In most tiered systems (such as RtI) the initial application of support is provided through differentiation of instruction within the general classroom. Many educators understand this differentiation to mean appreciation of different learning styles (e.g., visual versus auditory versus tactile/kinesthetic) and how to modify instruction to allow students to access the curriculum via the learning style that maximizes their learning potential. This is a correct view but differentiation also means assisting a student who may be delayed in development of skills. Differentiation can mean breaking down instruction into smaller steps and providing meaningful feedback. If differentiation is not successful then individual or small group interventions are applied and monitored for progress (Tier I in the RtI model). If this level of support is not sufficient, then a more intense, frequent, and individualized intervention may be necessary (Tier II in the RtI model). Think about what this requires on the part of the professional. First, they must identify where in the developmental progression the student is functioning. Second, they must select an appropriate treatment (i.e., intervention) that moves the student forward. Third, they must monitor progress and know when the appropriate skill level for the child’s age is attained. This is a developmental perspective, clearly more of a developmental perspective than a curricular one.
If RtI is to work in a school those professionals who understand child development must support those charged with implementing the early Tier I and Tier II level interventions. RtI will flounder as an educational paradigm if there is poor integration of the two languages and poor coordination between the professionals who are fluent in those languages. Unfortunately, that has been the case in many of the schools I have visited over the past decade.

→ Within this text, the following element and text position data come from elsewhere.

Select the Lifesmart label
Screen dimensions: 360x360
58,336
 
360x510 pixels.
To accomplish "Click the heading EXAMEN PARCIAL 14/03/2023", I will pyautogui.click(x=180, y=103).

School-based SLPs are highly trained in the realm of child development and are well positioned to provide support of the RtI–multi-tiered system of student support. The major reason for writing The Role of the Speech-Language Pathologist in RtI: Implementing Multiple Tiers of Student Support was to provide a description of the differences between curricular and developmental perspectives and explicate the role of the SLP in making RtI successful without dramatically increasing the workload of the school-based clinician. Further, there did not seem to be a resource available that could help an SLP better understand their own educational approach (development) much less come to a strong appreciation of the general educator approach (curriculum).